To build queer worlds is, amongst many things, to challenge the supremacy of romantic love. Queer and feminist theorists have consistently pushed us to expand and redefine limited understandings of love, intimacy and pleasure that we’ve grown up with under capitalism, and to confront the failure of imagination at the core of what Adrienne Rich refers to as ‘compulsory heterosexuality’15. To build queer worlds, is to seek love beyond normative confines, to think of “friendship as a way of life”16 as Foucault envisioned. It is to redefine the erotic as Audre Lorde taught us as that which provides “the power which comes from sharing deeply any pursuit with another person”17. This entails “the sharing of joy, whether physical, emotional, psychic, or intellectual” with another person.

This photo essay was about women who love women, the affection, tenderness, companionship, joy, admiration shared between them. It is about the trouble it stirs for “our rather sanitized society”18 which can’t imagine passionate intensity except in relation to the modern concept of the couple. In dwelling on fragments that blur the lines between camaraderie and romance, it is also about the possibility of queerness that lingers in a yearning look, in gentle embraces, shared moments of joy and accidental aesthetics that momentarily interrupt the heaviness of the world.

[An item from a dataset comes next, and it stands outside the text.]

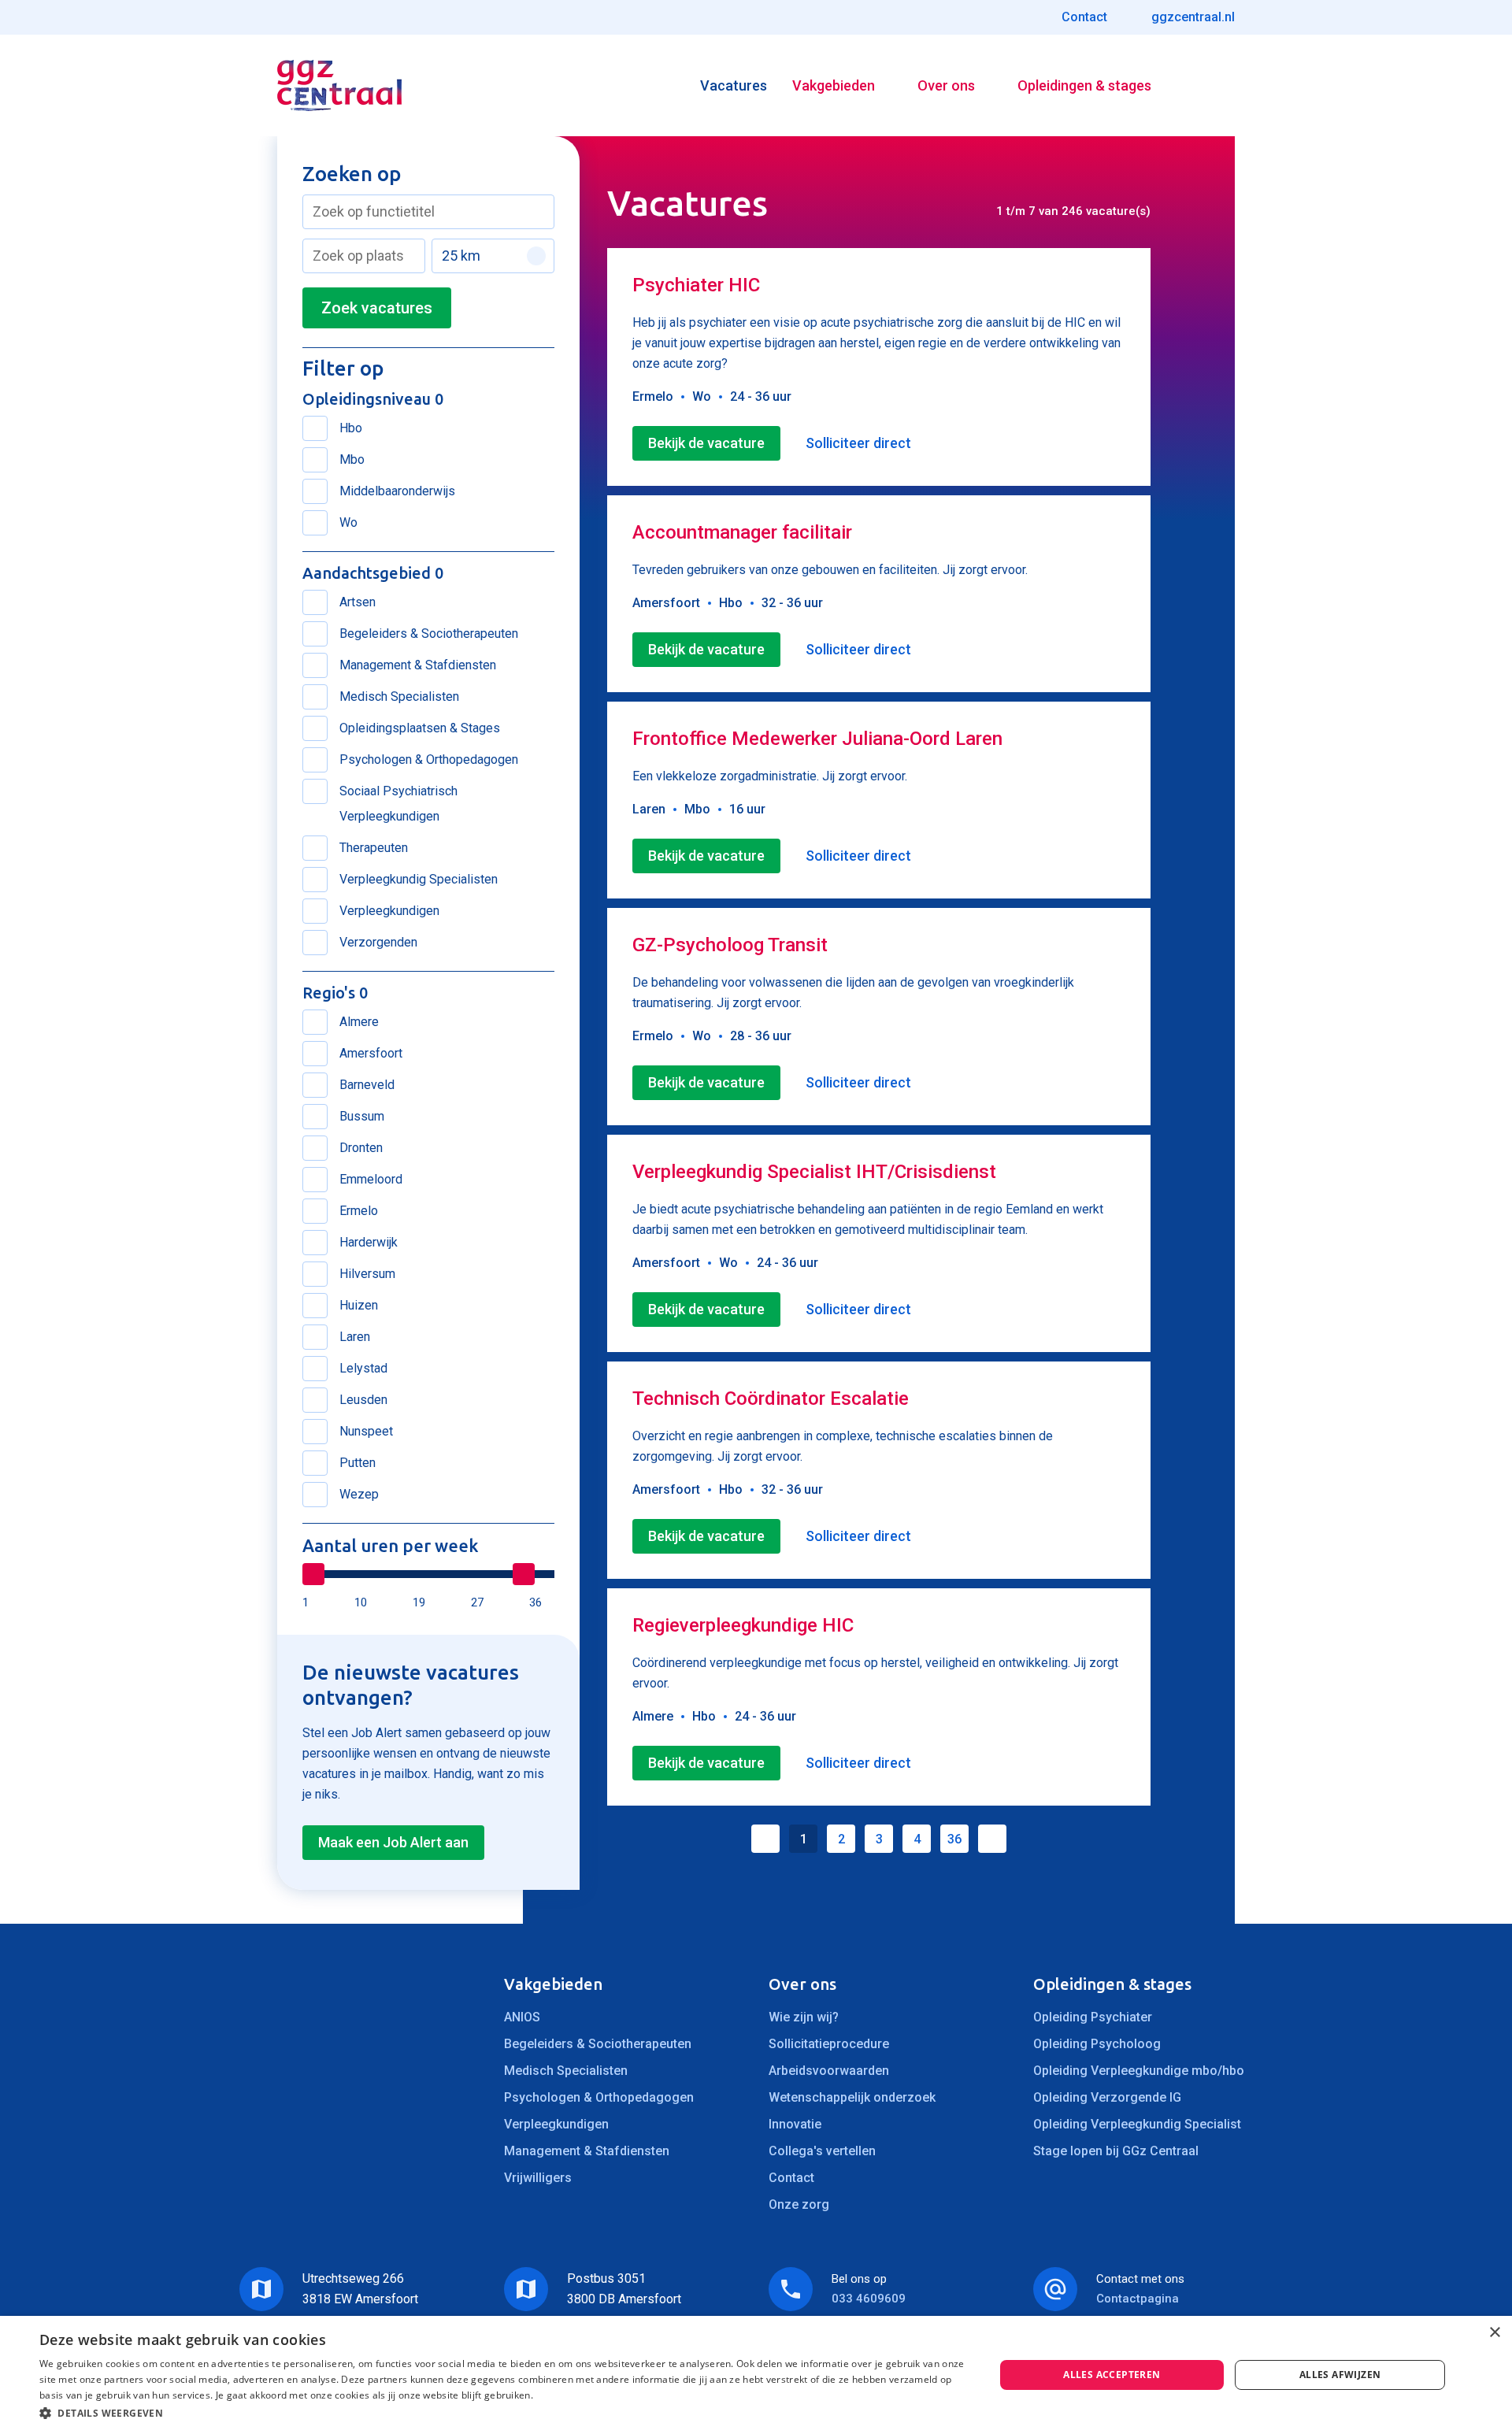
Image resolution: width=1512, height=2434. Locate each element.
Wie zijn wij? (804, 2017)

  • 1. The film is directed by Henri Barakat and features Abdelhalim Hafez, Magda and Amaal Fahmy in the respective roles of Khaled, Salwa and Layla. The scenario is written by Youssef Issa, you can find out more about its plot here on Wiki Gender.
  • 2. Silvia Federici, “On the Meaning of Gossip,” Witches, Witch-hunting and Women (Oakland, CA: PM Press, 2018), 35. Federici explains that the root of the word, consisting of “Old English terms God and sibb [...] originally meant godparent” and was used to refer to companions in childbirth
  • 3. Federici writes about a material context following the seizure and privatization of common land that had previously been the source of livelihood for many people. The enclosing of land—what Marx had referred to as primitive accumulation and ‘the original sin of capitalism’--forced peasants to sell their labor to survive. The loss of the commons led not only to the loss of earlier forms of subsistence that women relied on but also the exclusion of women from wage earning labor and property ownership to confine them to the domestic sphere.
  • 4. ibid., 39.
  • 5. ibid., 41.
  • 6. Amin, Q. & Peterson, S.S. 2000, The liberation of women and The new woman: two documents in the history of Egyptian feminism, The American University in Cairo Press, Cairo.
  • 7. ibid, p. 34
  • 8. Muñoz, J. E. 2010, Cruising utopia: the then and there of queer futurity, American Library Association dba CHOICE, Middletown.
  • 9. ibid, p.134
  • 10. Habibi El Asmar is a black and white film that came out in 1958, it is directed by Hasan El-Saifi and written by Mahmoud Ismail.
  • 11. Hartman, S. V. 2019. Wayward Lives, Beautiful Experiments. First edition. New York, NY: W.W. Norton & Company.
  • 12. Directed and written by Mohamed Khan and starring Naglaa Fathy, Aida Riyad and Ahmad Zaky, the film received praise for its portrayal of relatable and complex women as opposed to earlier melodramatic representations rendering women as helpless victims, for more on this, check out this link on Wiki Gender
  • 13. Dantella is a film directed by Enas El Degheidy and written by Syrian screenwriter Rafik El Saban.
  • 14. Atabet el Setat is a film starring Nabila Ebeid, Safeya el Emary and Farouk el Fishawy. It is directed by Ali Abdelkhalek and written by Mahmoud Abu Zeid.
  • 15. Rich, A., 1980. Compulsory heterosexuality and lesbian existence. Signs: Journal of women in culture and society, 5(4), pp.631-660.
  • 16. Foucault, M. & Lotringer, S. ed. 1989. Foucault Live: Interviews 1961-1984. New York: Autonomedia. The formulation by Foucault first appeared in an interview with the French magazine Le Gai Pied in April 1981
  • 17. Lorde, A.. 1978. Uses of the Erotic : the Erotic as Power. [Distributed by the Crossing Press].
  • 18. Foucault, M. & Lotringer, S. ed. 1989. Foucault Live: Interviews 1961-1984. New York: Autonomedia. p. 136.